## [EXTRACTED RECORDS]
BEGIN
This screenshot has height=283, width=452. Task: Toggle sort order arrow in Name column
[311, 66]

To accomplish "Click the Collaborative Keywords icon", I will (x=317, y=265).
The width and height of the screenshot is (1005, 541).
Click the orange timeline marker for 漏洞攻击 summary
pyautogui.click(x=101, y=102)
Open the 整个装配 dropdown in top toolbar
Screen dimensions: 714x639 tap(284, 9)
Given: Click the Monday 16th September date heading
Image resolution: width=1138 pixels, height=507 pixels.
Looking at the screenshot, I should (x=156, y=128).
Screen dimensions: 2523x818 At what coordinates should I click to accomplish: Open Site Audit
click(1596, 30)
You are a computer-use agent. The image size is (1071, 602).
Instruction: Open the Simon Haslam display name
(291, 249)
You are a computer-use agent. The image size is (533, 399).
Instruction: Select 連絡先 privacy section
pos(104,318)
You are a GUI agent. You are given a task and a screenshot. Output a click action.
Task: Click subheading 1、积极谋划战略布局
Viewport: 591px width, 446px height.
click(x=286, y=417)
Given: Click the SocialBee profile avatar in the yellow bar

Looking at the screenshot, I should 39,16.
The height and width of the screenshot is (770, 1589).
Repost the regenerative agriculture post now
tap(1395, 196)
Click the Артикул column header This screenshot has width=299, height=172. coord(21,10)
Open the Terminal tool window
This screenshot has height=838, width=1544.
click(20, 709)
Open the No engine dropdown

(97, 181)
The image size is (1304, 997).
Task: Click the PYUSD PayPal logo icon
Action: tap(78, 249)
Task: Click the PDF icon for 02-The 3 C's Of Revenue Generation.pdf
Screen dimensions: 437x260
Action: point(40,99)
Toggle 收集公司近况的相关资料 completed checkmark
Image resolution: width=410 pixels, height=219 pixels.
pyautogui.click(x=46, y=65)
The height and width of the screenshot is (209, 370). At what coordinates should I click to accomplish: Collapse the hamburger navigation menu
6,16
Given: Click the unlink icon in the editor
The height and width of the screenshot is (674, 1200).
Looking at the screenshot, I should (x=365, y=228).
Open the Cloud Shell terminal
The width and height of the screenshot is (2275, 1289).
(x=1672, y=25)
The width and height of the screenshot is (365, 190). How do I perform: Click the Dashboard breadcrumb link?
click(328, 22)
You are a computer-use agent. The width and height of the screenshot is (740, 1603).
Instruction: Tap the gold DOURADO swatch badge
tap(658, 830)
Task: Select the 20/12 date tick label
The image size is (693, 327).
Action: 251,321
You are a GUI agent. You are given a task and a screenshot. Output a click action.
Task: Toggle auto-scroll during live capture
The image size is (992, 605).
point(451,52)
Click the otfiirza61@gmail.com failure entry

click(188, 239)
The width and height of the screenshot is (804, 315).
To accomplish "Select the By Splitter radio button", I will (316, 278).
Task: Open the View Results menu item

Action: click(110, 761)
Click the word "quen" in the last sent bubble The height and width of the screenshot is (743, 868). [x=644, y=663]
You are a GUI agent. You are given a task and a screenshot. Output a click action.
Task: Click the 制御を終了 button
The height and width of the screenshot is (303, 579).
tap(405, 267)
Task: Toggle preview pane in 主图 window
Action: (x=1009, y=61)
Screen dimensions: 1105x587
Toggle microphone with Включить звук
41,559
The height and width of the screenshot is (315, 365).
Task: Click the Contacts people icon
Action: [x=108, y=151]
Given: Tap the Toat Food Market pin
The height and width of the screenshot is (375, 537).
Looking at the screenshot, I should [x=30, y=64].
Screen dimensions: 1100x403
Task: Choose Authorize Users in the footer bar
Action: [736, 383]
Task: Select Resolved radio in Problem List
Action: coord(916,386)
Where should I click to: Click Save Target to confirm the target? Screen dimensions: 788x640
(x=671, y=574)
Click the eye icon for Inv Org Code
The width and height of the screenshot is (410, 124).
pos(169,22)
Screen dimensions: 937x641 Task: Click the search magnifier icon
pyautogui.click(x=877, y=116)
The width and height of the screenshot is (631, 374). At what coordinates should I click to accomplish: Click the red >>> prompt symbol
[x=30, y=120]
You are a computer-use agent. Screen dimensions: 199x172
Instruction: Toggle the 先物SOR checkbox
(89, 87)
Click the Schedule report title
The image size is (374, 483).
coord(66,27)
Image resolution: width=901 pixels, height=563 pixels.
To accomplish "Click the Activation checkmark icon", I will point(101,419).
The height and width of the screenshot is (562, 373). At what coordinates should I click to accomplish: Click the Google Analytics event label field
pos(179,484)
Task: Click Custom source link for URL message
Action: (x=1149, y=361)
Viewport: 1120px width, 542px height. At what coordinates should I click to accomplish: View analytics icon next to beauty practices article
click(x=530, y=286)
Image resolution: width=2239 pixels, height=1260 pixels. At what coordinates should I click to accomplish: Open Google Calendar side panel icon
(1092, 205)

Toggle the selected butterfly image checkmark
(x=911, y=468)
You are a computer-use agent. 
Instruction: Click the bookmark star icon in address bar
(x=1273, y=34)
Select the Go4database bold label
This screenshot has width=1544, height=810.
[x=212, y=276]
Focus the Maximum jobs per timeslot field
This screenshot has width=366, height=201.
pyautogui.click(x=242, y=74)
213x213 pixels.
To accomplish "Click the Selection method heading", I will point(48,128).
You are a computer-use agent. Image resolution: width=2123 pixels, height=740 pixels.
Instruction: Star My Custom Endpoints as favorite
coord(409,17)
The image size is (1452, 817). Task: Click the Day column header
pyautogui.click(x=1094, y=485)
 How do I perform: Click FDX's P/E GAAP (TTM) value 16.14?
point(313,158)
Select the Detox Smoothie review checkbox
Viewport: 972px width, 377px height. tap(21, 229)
END
Copy the items above word for word, from the first one through the line containing "tap(1395, 196)", including that line.

## [THE RESULT]
This screenshot has height=283, width=452. Task: Toggle sort order arrow in Name column
[311, 66]

To accomplish "Click the Collaborative Keywords icon", I will (x=317, y=265).
The width and height of the screenshot is (1005, 541).
Click the orange timeline marker for 漏洞攻击 summary
pyautogui.click(x=101, y=102)
Open the 整个装配 dropdown in top toolbar
Screen dimensions: 714x639 tap(284, 9)
Given: Click the Monday 16th September date heading
Image resolution: width=1138 pixels, height=507 pixels.
Looking at the screenshot, I should (x=156, y=128).
Screen dimensions: 2523x818 At what coordinates should I click to accomplish: Open Site Audit
click(1596, 30)
You are a computer-use agent. The image size is (1071, 602).
Instruction: Open the Simon Haslam display name
(291, 249)
You are a computer-use agent. The image size is (533, 399).
Instruction: Select 連絡先 privacy section
pos(104,318)
You are a GUI agent. You are given a task and a screenshot. Output a click action.
Task: Click subheading 1、积极谋划战略布局
Viewport: 591px width, 446px height.
click(x=286, y=417)
Given: Click the SocialBee profile avatar in the yellow bar

Looking at the screenshot, I should 39,16.
The height and width of the screenshot is (770, 1589).
Repost the regenerative agriculture post now
tap(1395, 196)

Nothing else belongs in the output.